Myofibroblasts, the collagen-producing cells, are not present in healthy livers[68]. In response to toxic liver injury, myofibroblasts are mainly transformed from activated hepatic stellate cells (HSCs)[69]. There are four different stages of HSCs, namely, quiescent, activated (equivalent to collagen type I-producing myofibroblasts), inactivated and senescent[41]. Under physiological conditions, quiescent HSCs stay in the space of Disse and function as the major vitamin A storage site[70]. Simulated by several cytokines (especially transforming growth factor (TGF)-β)[71], quiescent HSCs modulate phenotypes and transform into activated HSCs, and the activated HSCs migrate and secrete ECM to produce a fibrous scar[41]. After removing the initial driver, there is a decrease in the levels of pro-inflammatory cytokines (interleukin-6, interleukin-1β and tumor necrosis factor) and TGF-β, and a rapid decline of the counts of activated HSCs[41]. Activated HSCs can be transformed into inactivated or senescent cells, and stop producing type-I collagen fibers[72]. Later, when fiber degradation by matrix metalloproteinases overwhelms fiber formation, liver fibrosis can be controlled, regressed and even reversed[73].

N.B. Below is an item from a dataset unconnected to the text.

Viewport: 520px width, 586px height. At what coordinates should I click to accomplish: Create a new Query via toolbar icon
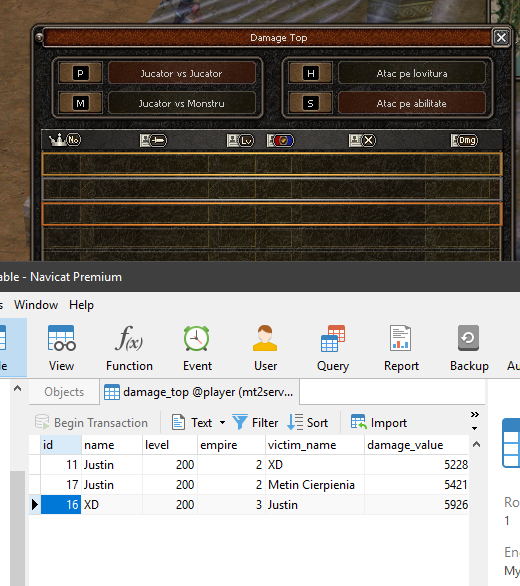(333, 338)
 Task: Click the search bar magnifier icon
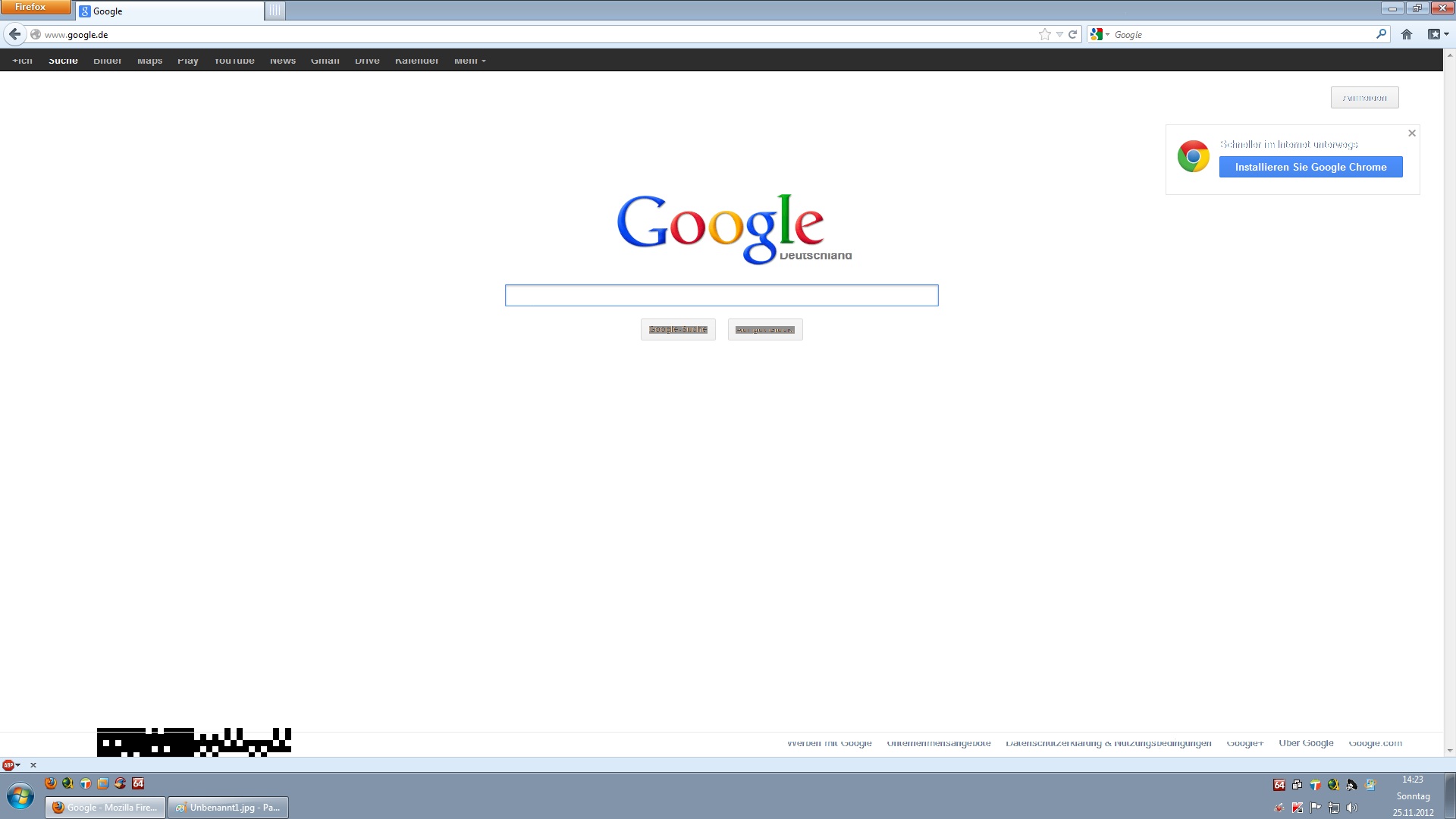point(1381,34)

In conclusion, increased microbe and endotoxin loads in the portal vein cause PRR activation on immune cells, especially on macrophages, which leads to the activation of quiescent HSCs into activated HSCs[44,66]. Later, activated HSCs proliferate in response to various cytokines, secrete type-I collagen fiber and make liver fibrotic[41]. Upon cessation of underlying injury, myofibroblasts undergo inactivation or apoptosis, and fibrosis can be discontinued or reversed[41] (Figure 1D). This is the mechanism of effective treatment to control and regress liver fibrosis.

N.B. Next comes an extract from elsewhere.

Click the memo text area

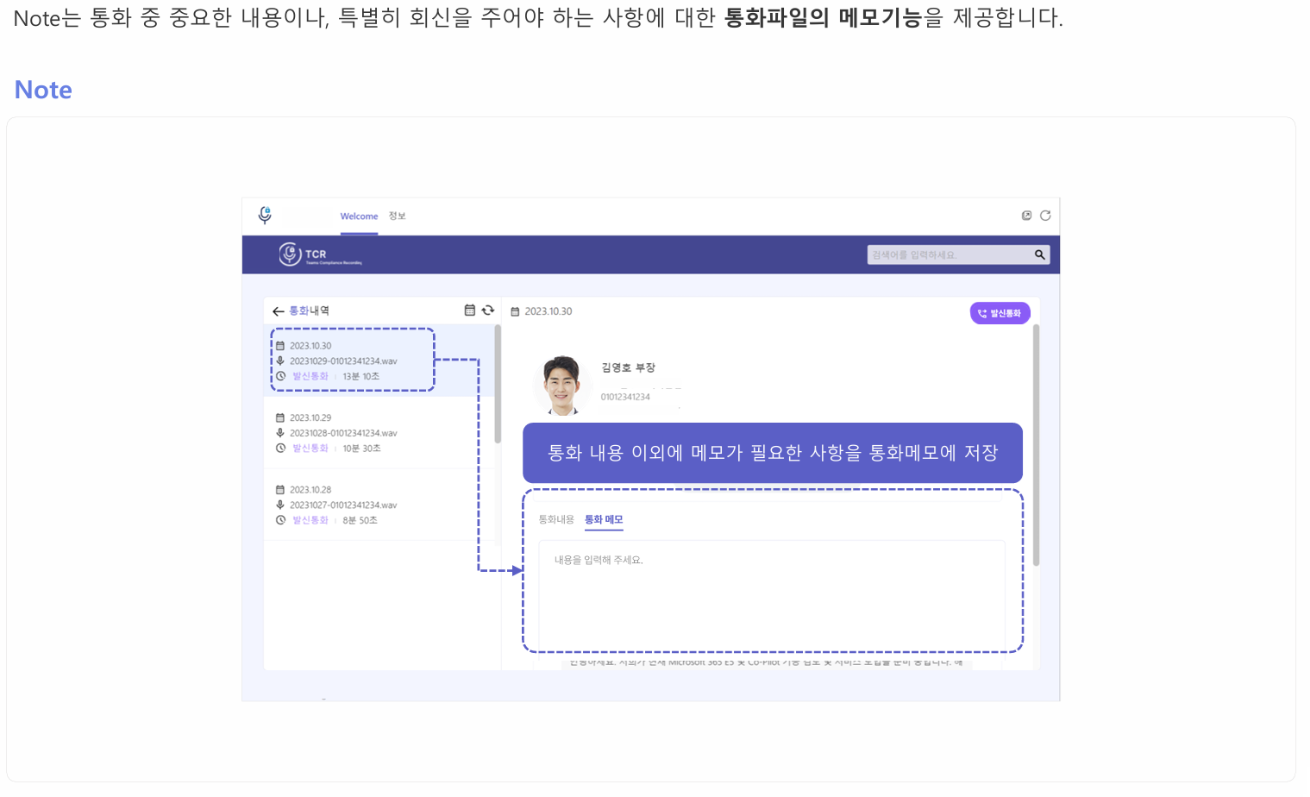click(771, 595)
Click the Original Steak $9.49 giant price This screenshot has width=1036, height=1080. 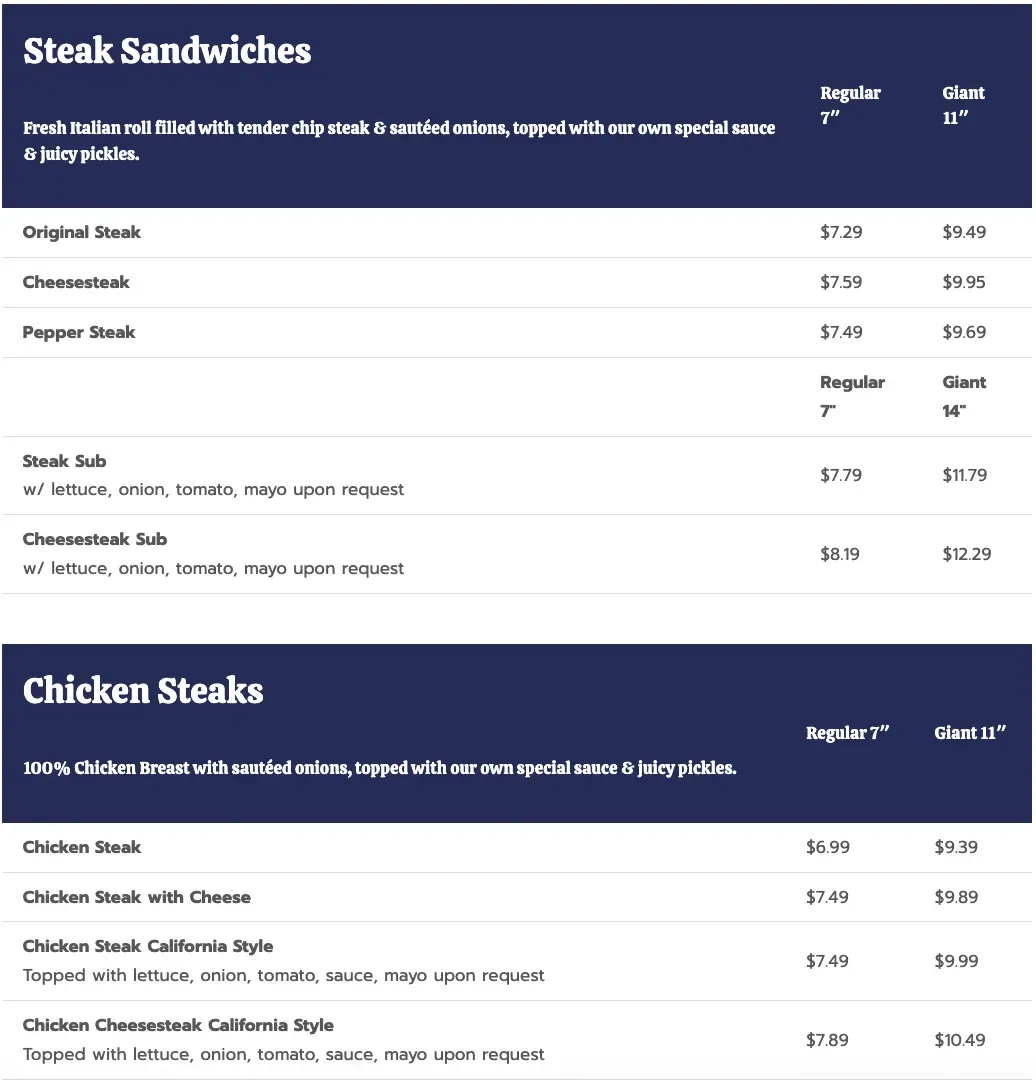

As mentioned above, gut microbiota alterations may drive immune-related inflammation and fibrosis in the liver. Due to the accumulation of collagen fiber, liver stiffness is increased, bloodstream transport is blocked, healthy liver parenchyma is replaced and liver biotransformation and detoxification abilities are weakened[74]. As the disease progresses into the decompensation stage, patients may experience deadly complications, such as portal hypertension, spontaneous bacterial peritonitis (SBP) and HE. The relationship among gut microbiota alteration, liver fibrosis and portal hypertension is similar to the question of the chicken and the egg, as they drive and affect each other[75]. Compared with compensated cirrhosis, gut microbiota composition is characterized by an increase in the abundance of potentially pathogenic bacteria in the decompensation stage, especially Alcaligenaceae, Porphyromonadaceae, Veillonellaceae and Enterobacteriaceae[76].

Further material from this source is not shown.